— WHAT YOU WILL DO —
How many lines in the records below hold the string "each"? Answer with the number alone.

— RECORDED DATA —
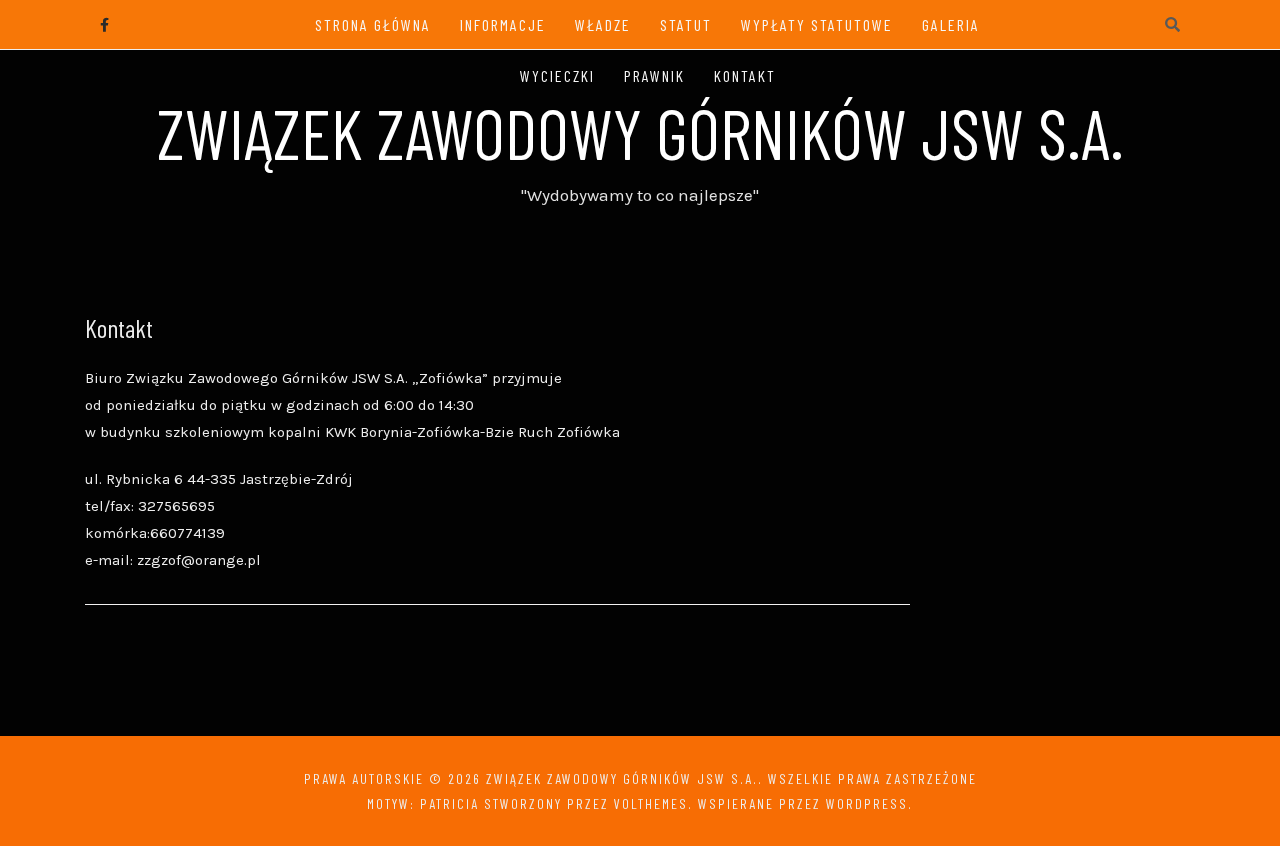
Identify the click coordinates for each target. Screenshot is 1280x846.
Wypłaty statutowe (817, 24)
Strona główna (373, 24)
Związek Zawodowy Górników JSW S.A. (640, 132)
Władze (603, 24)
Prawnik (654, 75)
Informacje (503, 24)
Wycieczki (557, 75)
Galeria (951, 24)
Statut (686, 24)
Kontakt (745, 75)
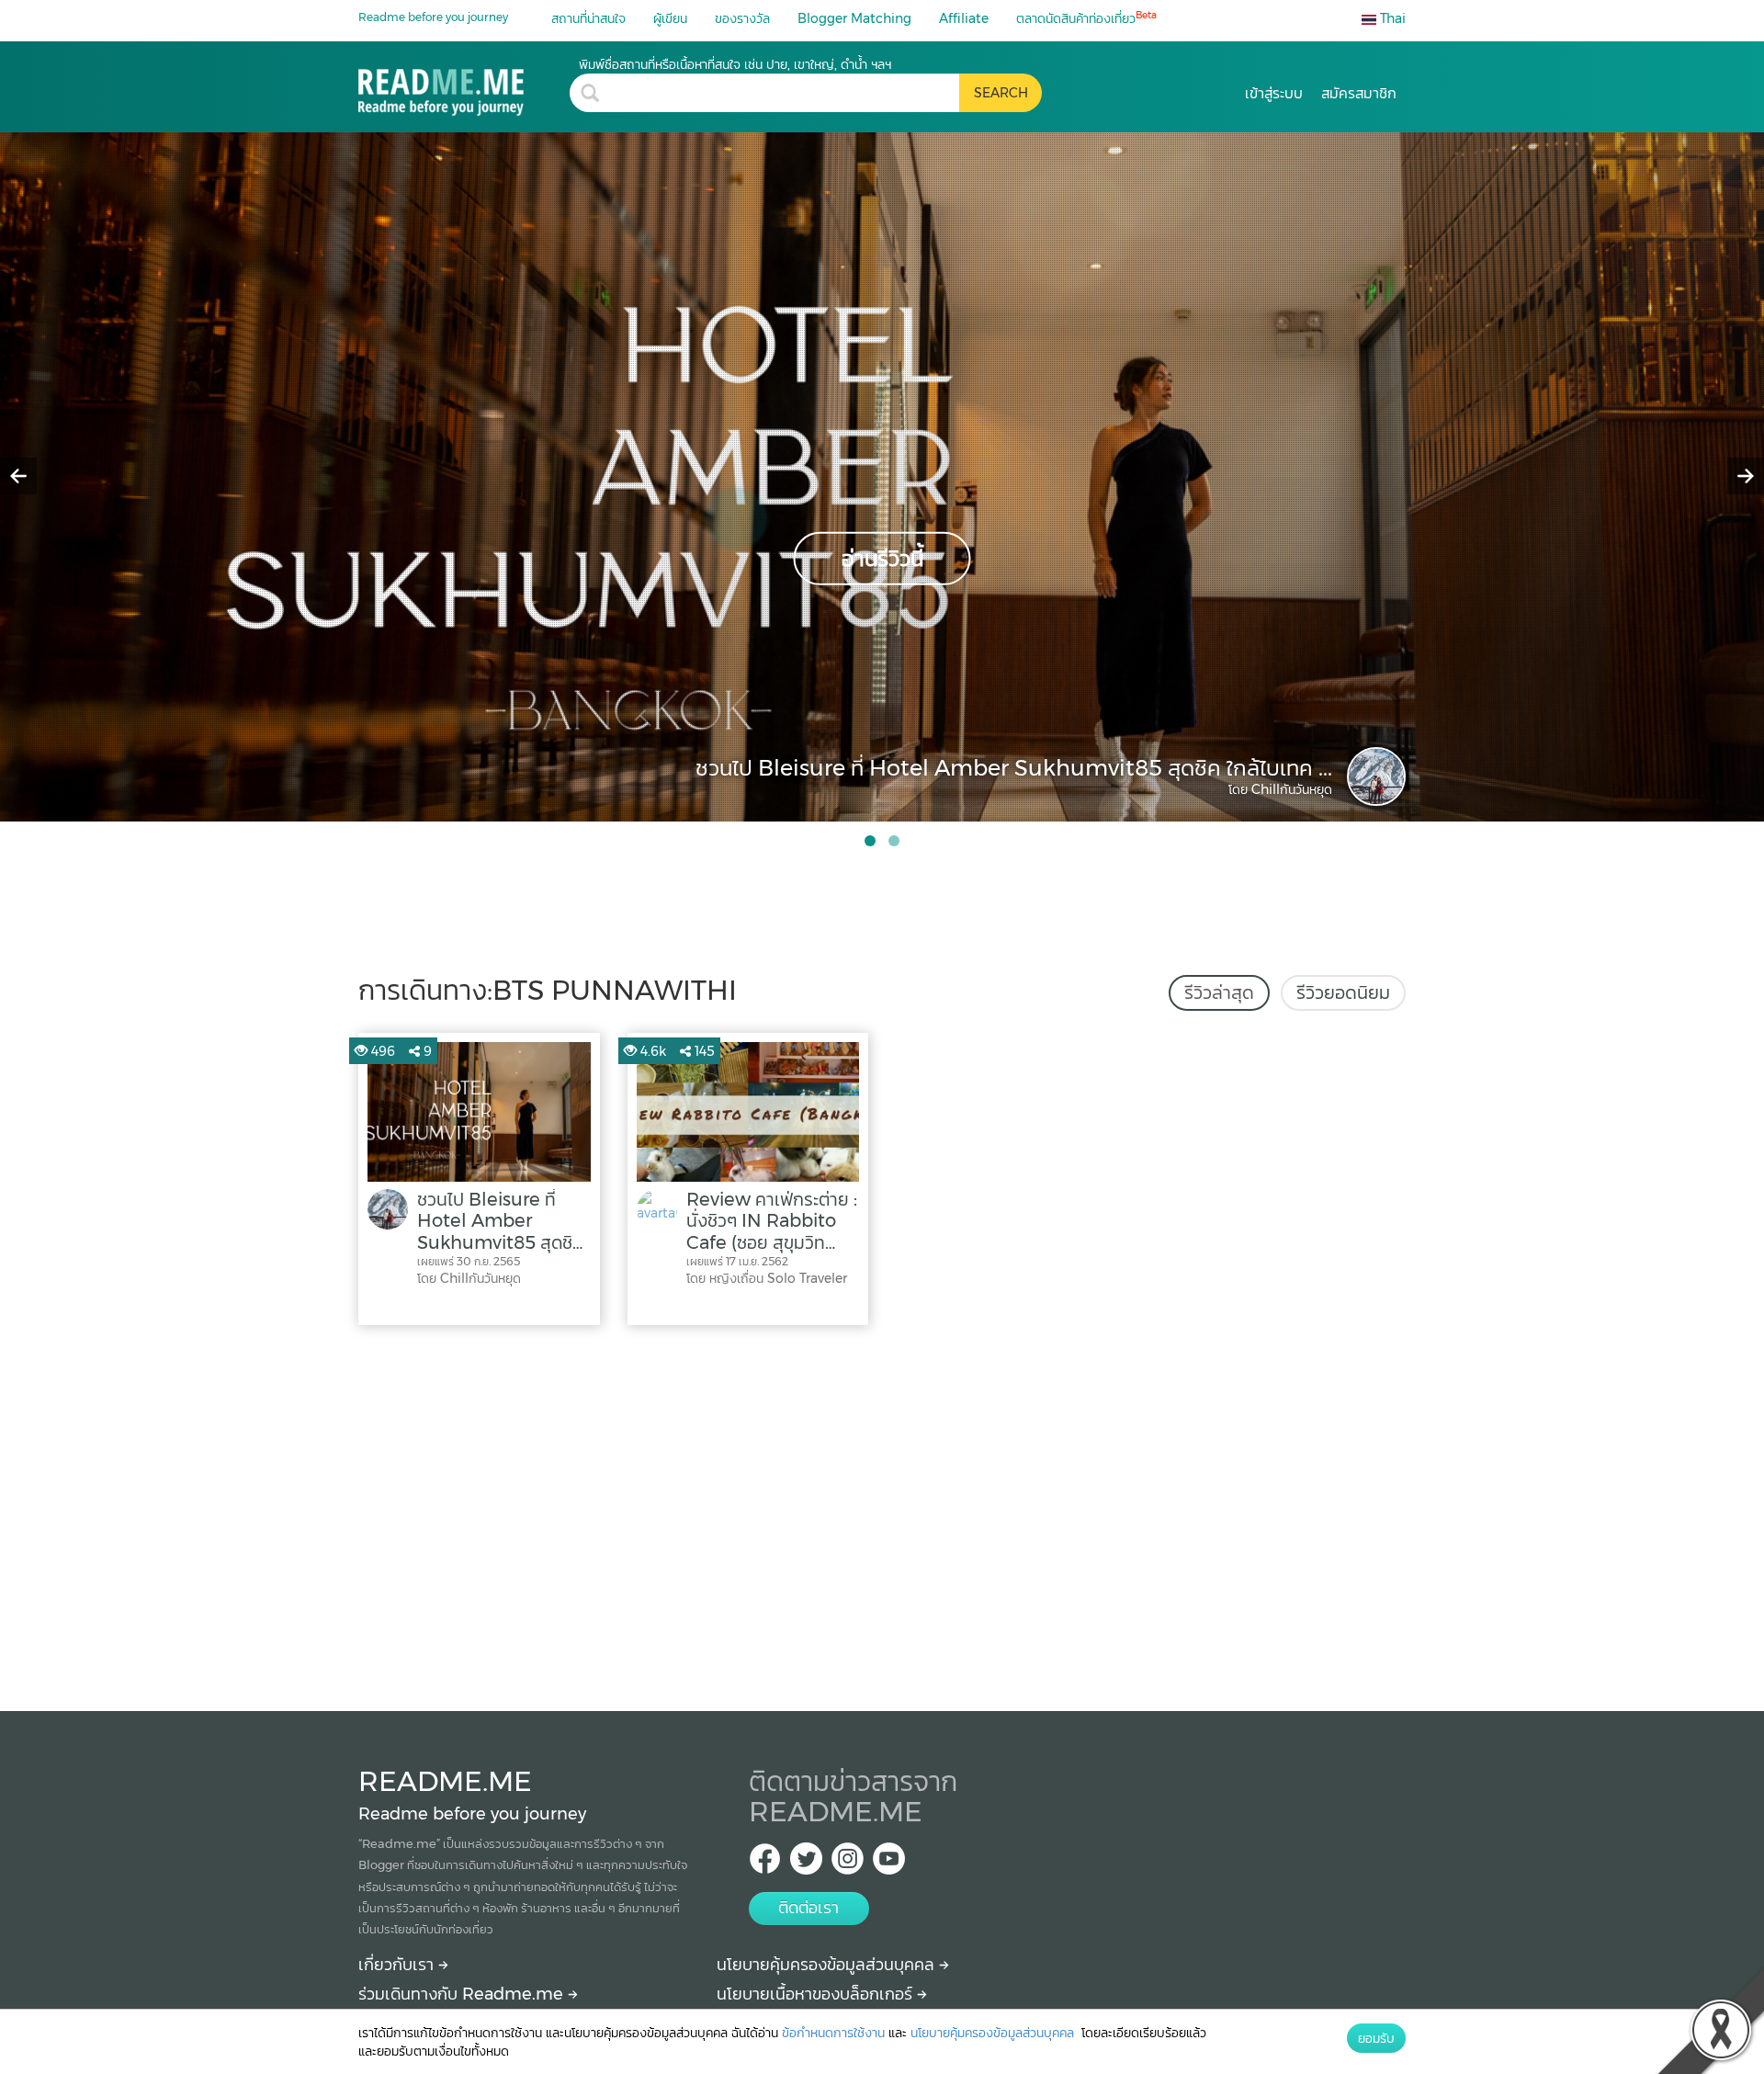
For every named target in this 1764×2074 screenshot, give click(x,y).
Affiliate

...

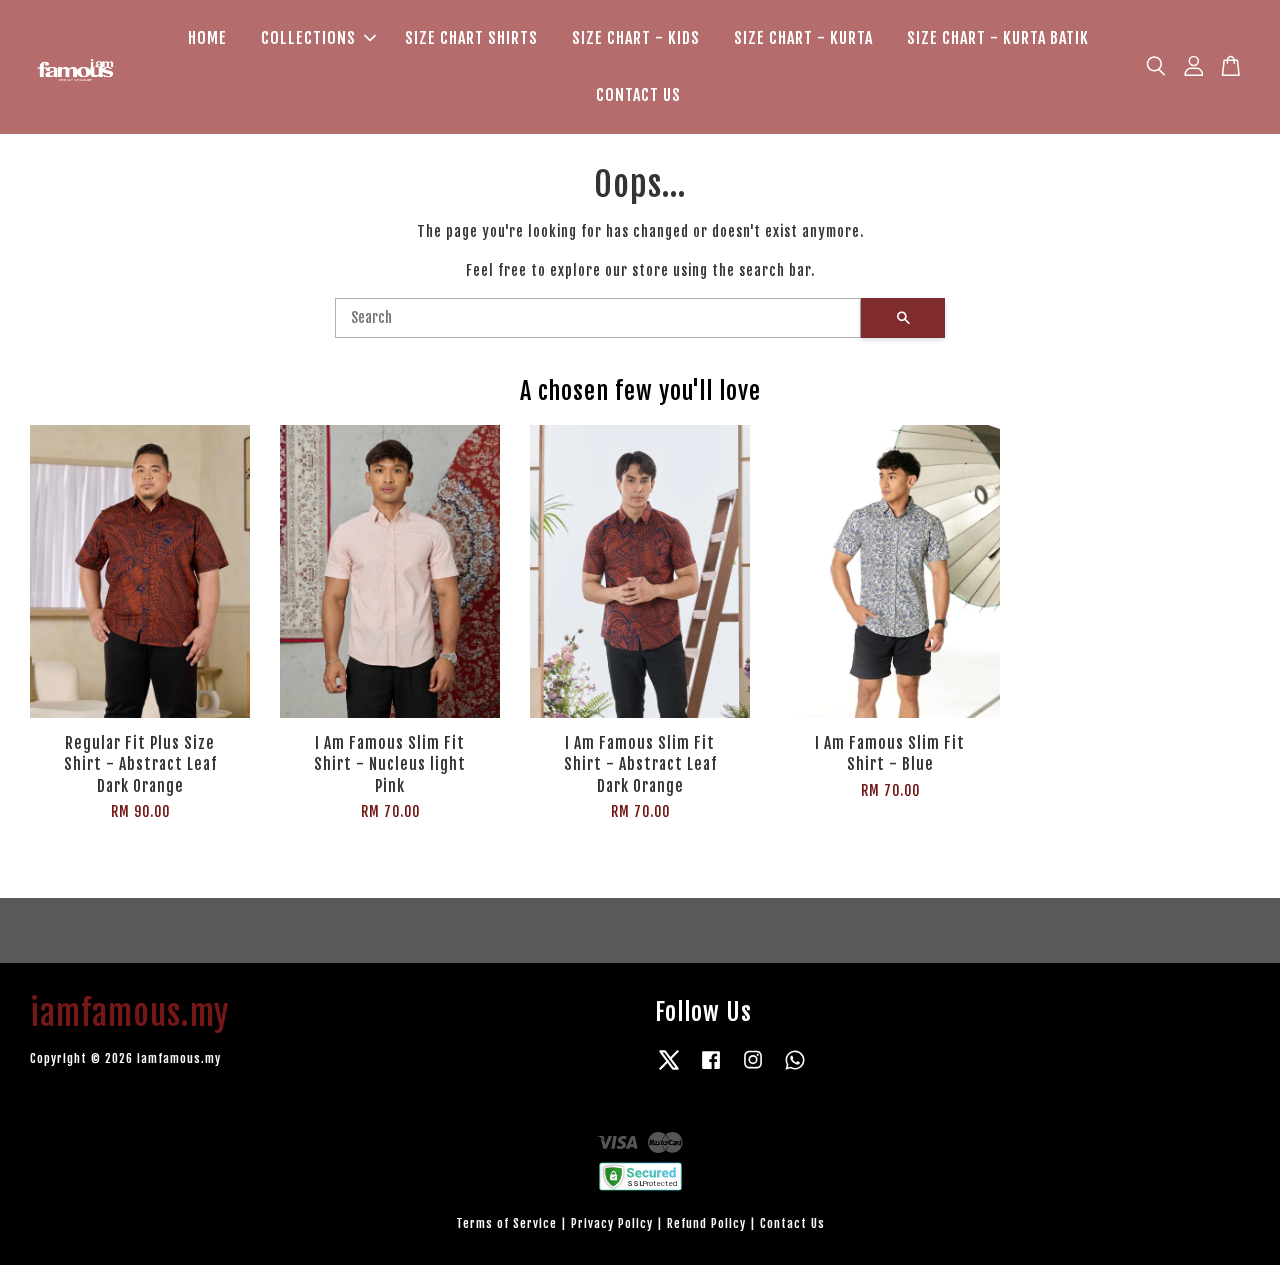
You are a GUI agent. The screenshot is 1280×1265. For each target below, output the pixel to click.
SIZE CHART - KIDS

— TASK OUTPUT —
2